Besides, Indian pharmaceutical majors like Dr. Reddy’s Laboratories (DRL), Reliance Life Science, Shantha Biotech, Ranbaxy, Biocon, Wockhardt and Glenmark have made good investments in biotech drugs manufacturing facilities keeping an eye on the emerging opportunities with Biosimilar drugs in the developed markets of the world.

Funding remains a critical issue:

That said, many industry experts do feel that R&D funding for the Biotech sector in the country is grossly inadequate. Currently, there are not many ‘Venture Capital’ funds for this sector and ‘Angel Investments’ almost being non-existent, Indian biotech companies are, by and large, dependent on Government funding.

Making India a global hub for biosimilar manufacturing:

However, with around 40 percent cost arbitrage, adequate government support and without compromising on the required stringent international regulatory standards, the domestic ‘biologic’ players should be able to establish India as one of the most preferred manufacturing destinations to meet the global requirements for particularly ‘biosimilar drugs’.

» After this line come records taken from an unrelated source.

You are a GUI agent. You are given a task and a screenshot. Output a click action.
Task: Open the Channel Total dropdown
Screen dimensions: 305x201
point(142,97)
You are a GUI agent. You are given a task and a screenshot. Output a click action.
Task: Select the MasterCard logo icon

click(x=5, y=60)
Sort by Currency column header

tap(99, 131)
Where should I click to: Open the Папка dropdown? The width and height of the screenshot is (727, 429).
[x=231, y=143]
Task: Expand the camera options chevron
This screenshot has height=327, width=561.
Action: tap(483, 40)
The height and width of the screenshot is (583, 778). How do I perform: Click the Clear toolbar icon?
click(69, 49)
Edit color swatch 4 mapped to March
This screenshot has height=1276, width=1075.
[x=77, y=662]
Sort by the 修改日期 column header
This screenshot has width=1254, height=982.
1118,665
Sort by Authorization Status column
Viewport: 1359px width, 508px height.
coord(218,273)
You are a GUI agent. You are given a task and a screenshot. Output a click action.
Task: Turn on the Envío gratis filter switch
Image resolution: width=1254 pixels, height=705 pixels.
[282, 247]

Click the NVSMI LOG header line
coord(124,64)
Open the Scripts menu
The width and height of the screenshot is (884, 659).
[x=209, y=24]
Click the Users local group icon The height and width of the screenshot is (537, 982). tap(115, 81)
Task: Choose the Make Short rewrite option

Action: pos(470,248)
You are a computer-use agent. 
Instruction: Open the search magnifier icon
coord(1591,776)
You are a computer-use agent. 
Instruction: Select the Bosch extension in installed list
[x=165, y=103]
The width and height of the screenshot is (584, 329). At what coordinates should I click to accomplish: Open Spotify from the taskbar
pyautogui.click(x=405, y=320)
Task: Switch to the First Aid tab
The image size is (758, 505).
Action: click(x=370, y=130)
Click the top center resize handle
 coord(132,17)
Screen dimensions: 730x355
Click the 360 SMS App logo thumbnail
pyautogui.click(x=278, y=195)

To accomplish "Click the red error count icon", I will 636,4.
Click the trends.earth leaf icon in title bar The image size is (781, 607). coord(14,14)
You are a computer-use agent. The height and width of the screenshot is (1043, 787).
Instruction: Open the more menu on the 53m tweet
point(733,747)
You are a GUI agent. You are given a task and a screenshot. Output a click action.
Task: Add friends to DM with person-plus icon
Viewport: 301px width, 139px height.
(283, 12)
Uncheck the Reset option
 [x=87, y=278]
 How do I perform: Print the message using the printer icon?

Experience in conforming to stringent US FDA manufacturing standards, having largest number of US FDA approved plants outside USA, India has already acquired a clear advantage in manufacturing high technology chemical based pharmaceutical products in India. Significant improvement in conformance to Good Clinical Practices (GCP) standards will offer additional advantages.

Conclusion:

With increasing support from the government and fueled by creative, scientific and technological inputs from various experts and entrepreneurs in the country, India has the potential to emerge as one of Asia’s best powerhouses in the field of biosimilars drugs by the end of this decade. It will take ‘two to tango’.

By: Tapan J. Ray

Disclaimer: The views/opinions expressed in this article are entirely my own, written in my individual and personal capacity. I do not represent any other person or organization for this opinion.